Definitions

from The American Heritage® Dictionary of the English Language, 5th Edition.

  • noun Any of various aquatic or wetland sedges chiefly of the genus Scirpus, having grasslike leaves and usually clusters of small, often brown spikelets.
  • noun Any of several wetland plants of similar aspect, such as the papyrus and the cattail.

from The Century Dictionary.

  • noun The popular name for large rush-like plants growing in marshes.

from the GNU version of the Collaborative International Dictionary of English.

  • noun (Bot.) A kind of large rush, growing in wet land or in water.

from Wiktionary, Creative Commons Attribution/Share-Alike License.

  • noun Any of several wetland herbs, of the genus Scirpus, having clusters of spikelets.
  • noun Any similar plant, such as papyrus.

from WordNet 3.0 Copyright 2006 by Princeton University. All rights reserved.

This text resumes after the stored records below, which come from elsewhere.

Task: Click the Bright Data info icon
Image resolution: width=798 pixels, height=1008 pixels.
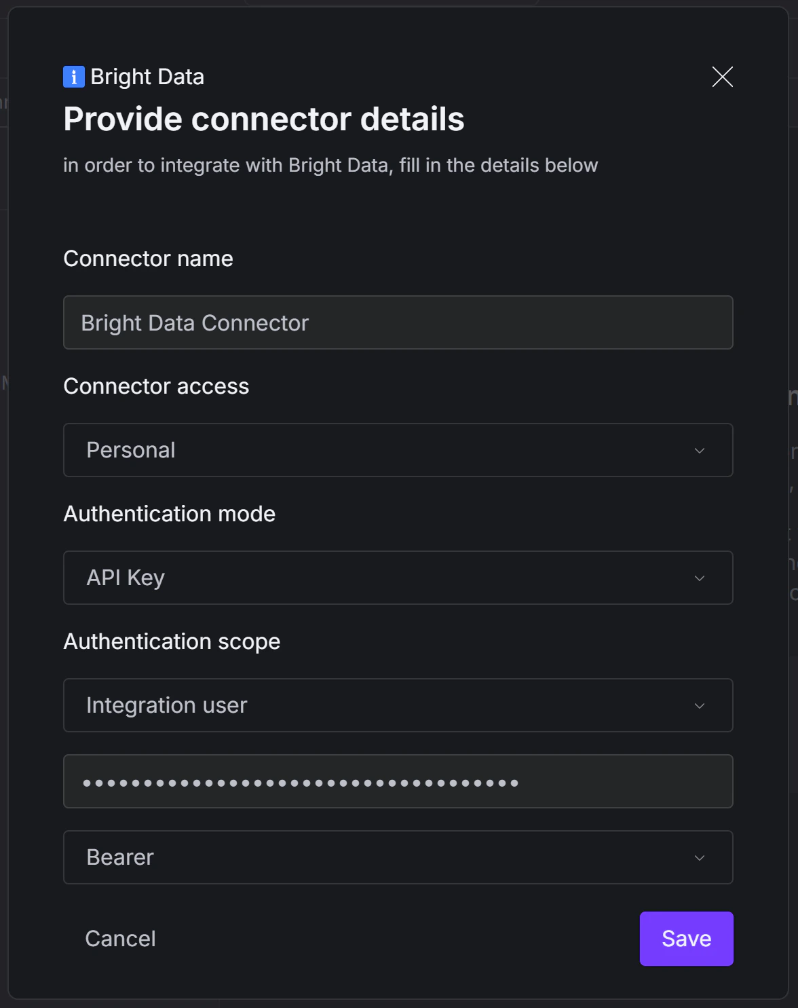Action: coord(73,77)
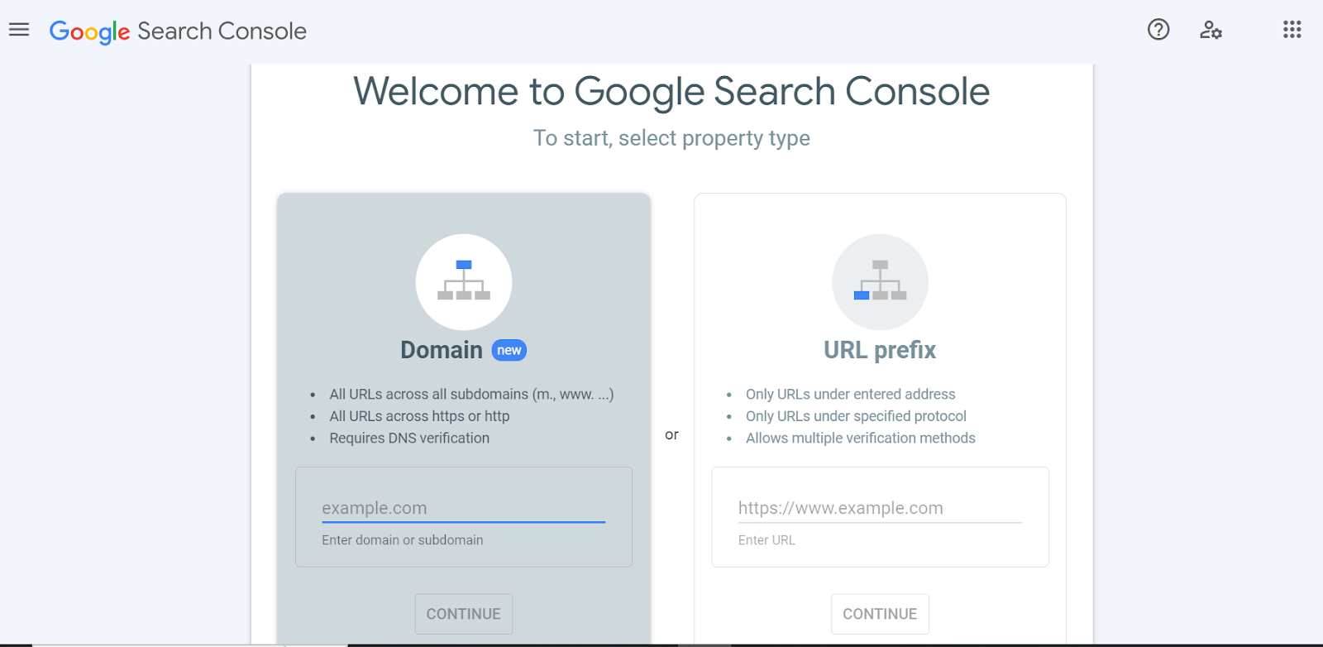The image size is (1323, 647).
Task: Click CONTINUE under the Domain card
Action: tap(464, 614)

  • noun tall marsh plant with cylindrical seed heads that explode when mature shedding large quantities of down; its long flat leaves are used for making mats and chair seats; of North America, Europe, Asia and North Africa
  • noun tall rush with soft erect or arching stems found in Eurasia, Australia, New Zealand, and common in North America

Etymologies

from The American Heritage® Dictionary of the English Language, 4th Edition

[Middle English bulrish : perhaps alteration (influenced by bule, bull) of bole, stem; see bole + rish, rush; see rush.]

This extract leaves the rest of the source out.